There are many types of losses in transformers but some of them are important in such a way that there are many types of losses such as iron, copper, hysteresis, eddy, stray, and dielectric.

Copper loss is mainly due to the resistance of copper windings in it. While hysteresis occurs due to a change in magnetization inside the loss core.

**#1. Iron Losses in a Transformer:**

Iron Losses are mainly due to the alternating current flowing in the transformer core. This loss is also called core loss as it occurs in the part of the core. This type of loss mainly depends on the magnetic properties of the material inside the transformer core.

The main part of the transformer is made with the help of iron hence this is also called iron loss. Iron/core These types of losses can be divided into two types, one is hysteresis loss and the other is eddy current loss.

**#1.1 Hysteresis Loss:**

Hysteresis Loss mainly occurs when the transformer core alternating current is applied then the magnetic field will be reversed. This type of loss depends on the material used in the manufacture of the transformer.

This is made possible by the use of high-quality materials to minimize such losses. Hysteresis damage can be minimized by using CRGO-cold-rolled grain-oriented C steel in general.

This can be represented with the help of the following equation.

Ph = Khf Bx m

**Where**

**‘Kh’** is the stability that depends on the quality and volume of the original material in the transformer.

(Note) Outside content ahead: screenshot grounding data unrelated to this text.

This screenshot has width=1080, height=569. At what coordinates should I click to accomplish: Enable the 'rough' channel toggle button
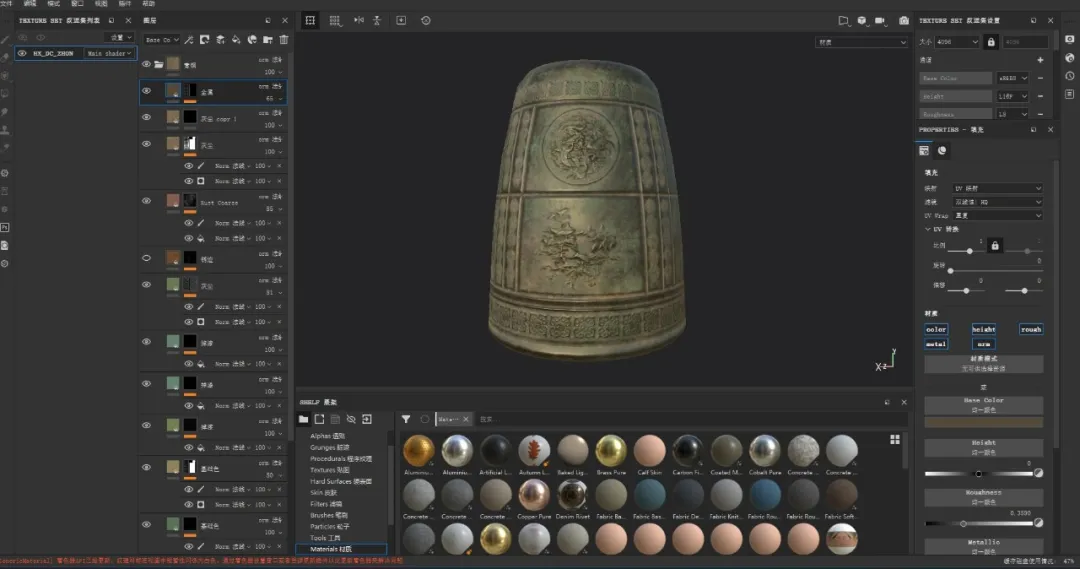(1031, 329)
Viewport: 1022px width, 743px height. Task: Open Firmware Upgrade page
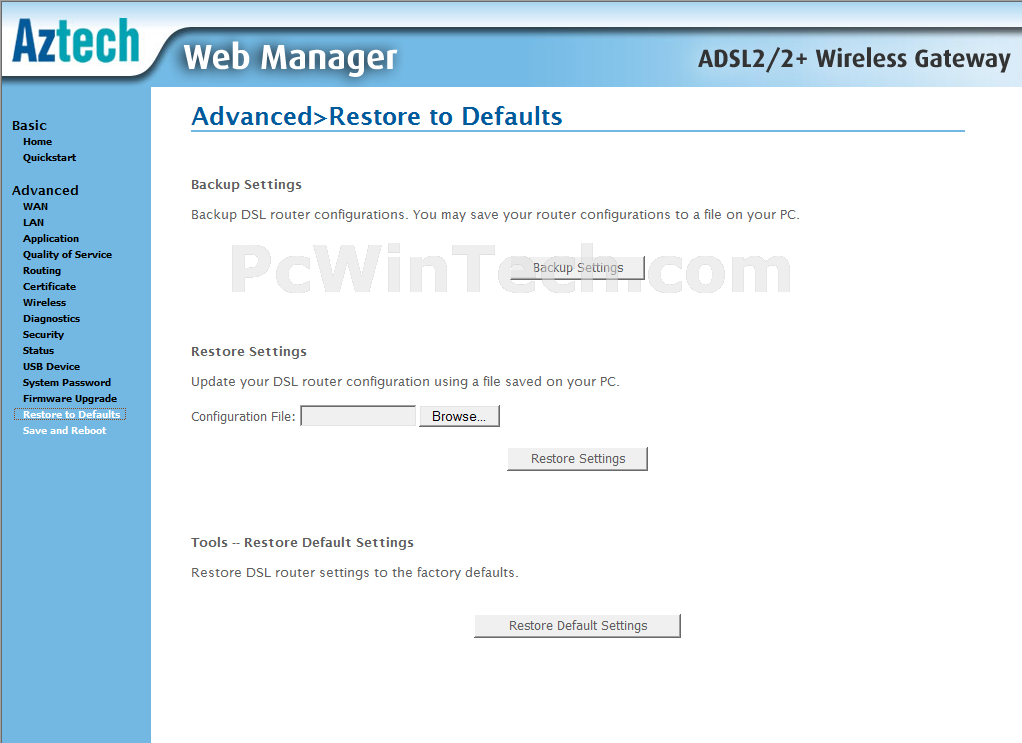coord(70,399)
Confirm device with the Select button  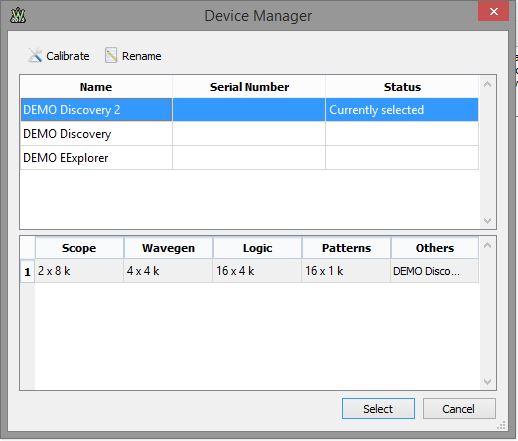(x=378, y=408)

**‘BM’** is the highest flux density inside the core.

**‘F’ i**s the alternating flux frequency otherwise supply.

**‘X’** is the stability of Steinmetz and the value of this stability varies mainly from 1.5 to 2.5.

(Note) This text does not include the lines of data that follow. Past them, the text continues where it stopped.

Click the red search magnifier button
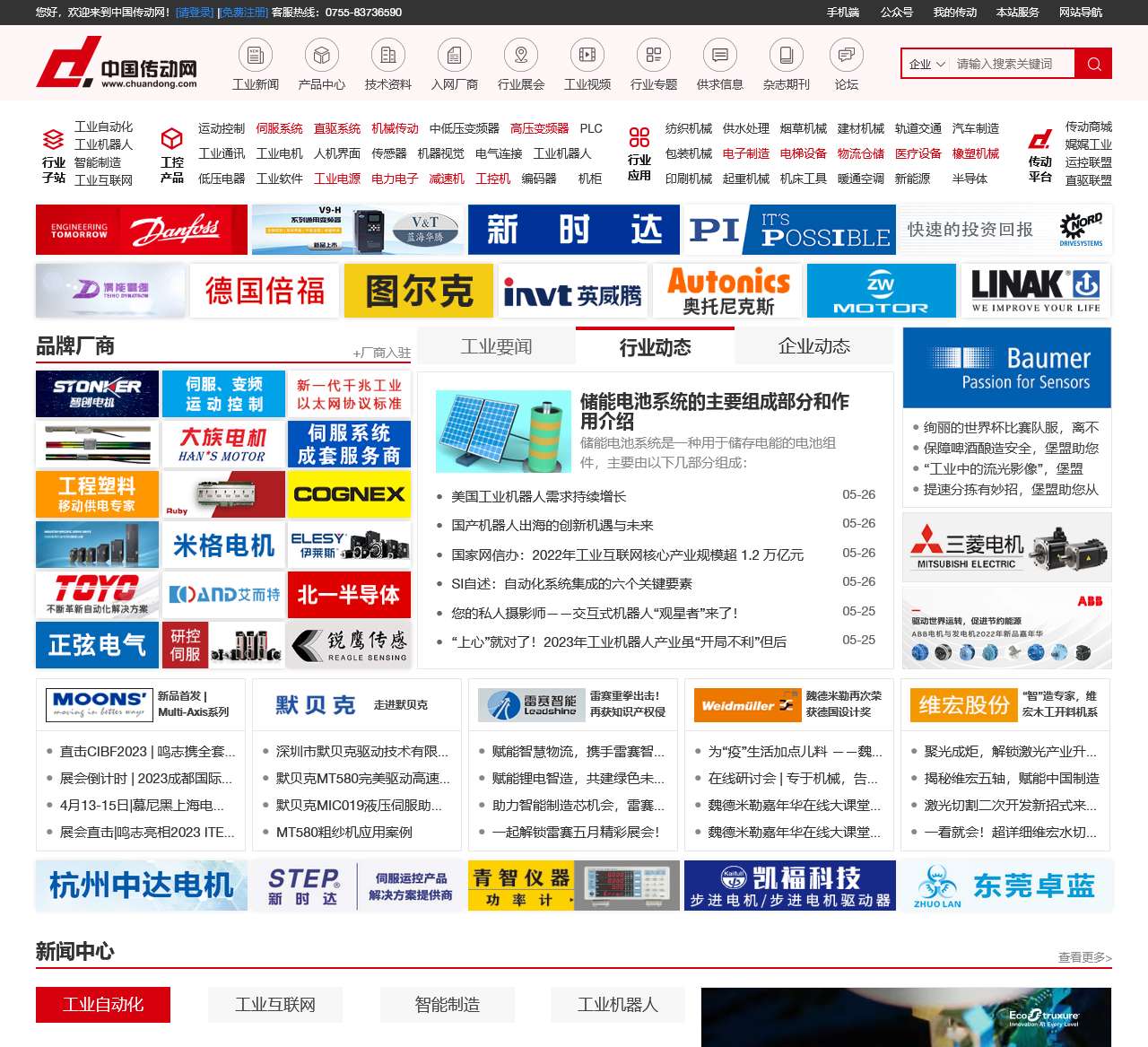The width and height of the screenshot is (1148, 1047). (x=1093, y=63)
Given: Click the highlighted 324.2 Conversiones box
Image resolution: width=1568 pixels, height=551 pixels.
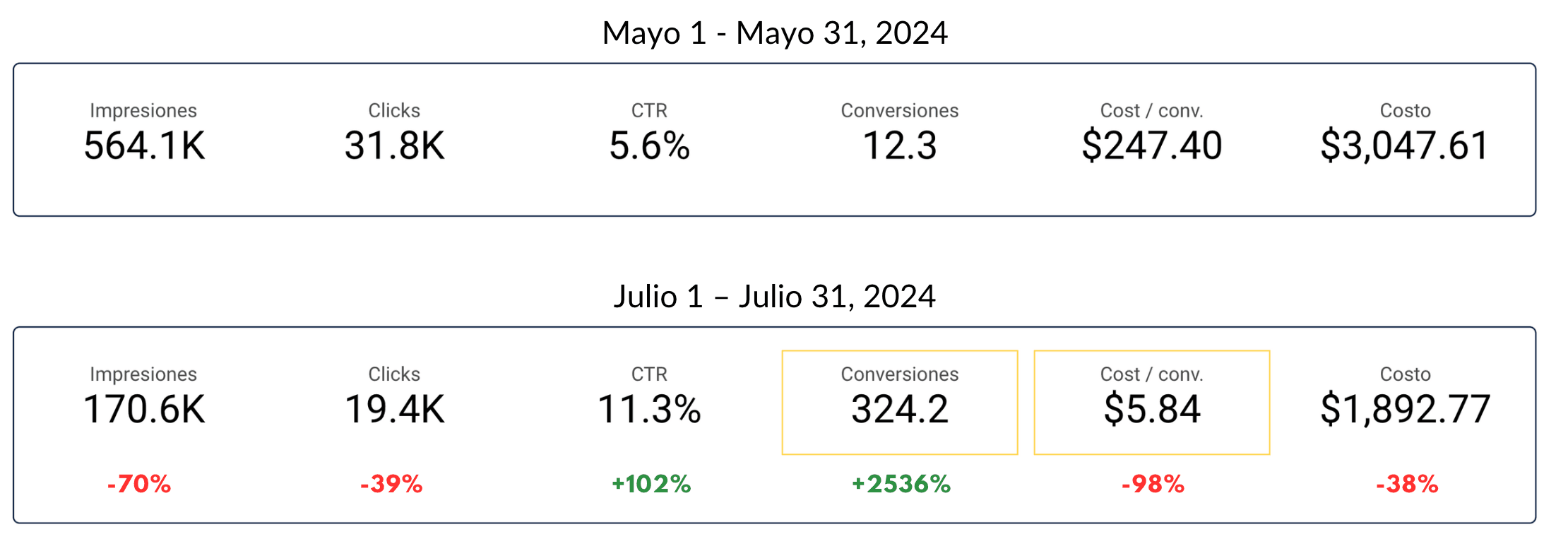Looking at the screenshot, I should pyautogui.click(x=899, y=403).
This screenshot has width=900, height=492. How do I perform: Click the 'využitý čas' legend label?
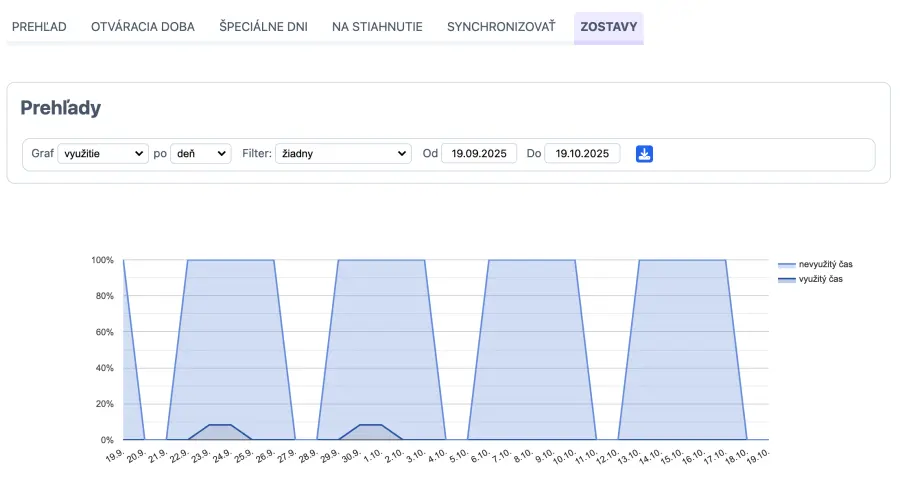(821, 279)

Also Read:Step-up Transformer | Construction | Working & Its Applications

**#1.2 Eddy Current Loss:**

Once the circuit is completed, EMF is induced in it and the transmission of power in the circuit is resumed. The value of the current usually depends on the sum of the e.m.f and the resistance in the area of the circuit.

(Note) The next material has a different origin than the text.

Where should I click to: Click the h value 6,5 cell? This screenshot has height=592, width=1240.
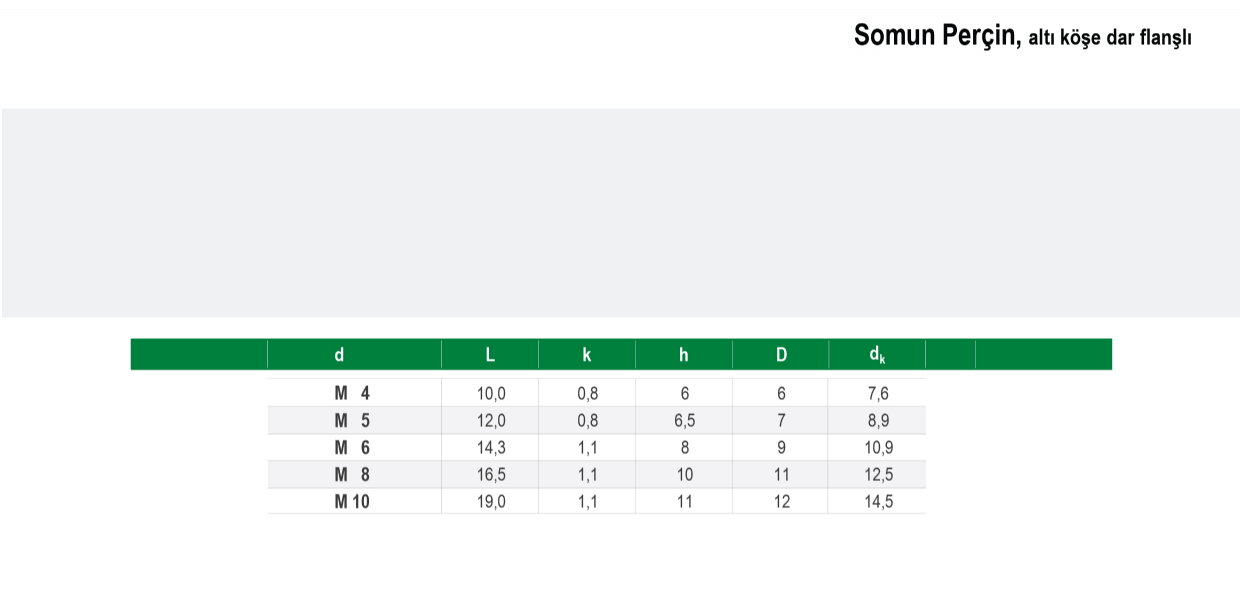tap(684, 421)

The main part of the transformer can be designed from an organized material. The flow of fluid in the emf can be provided in the body of the material. This current of current is known as eddy current.

This current will occur after experiencing a changing magnetic field in the conductor. The time this current is not responsible for performing any functional function is the time this current causes a loss within the magnetic material. This is why it is called eddy current loss which can be reduced by forming a core using slight laminations.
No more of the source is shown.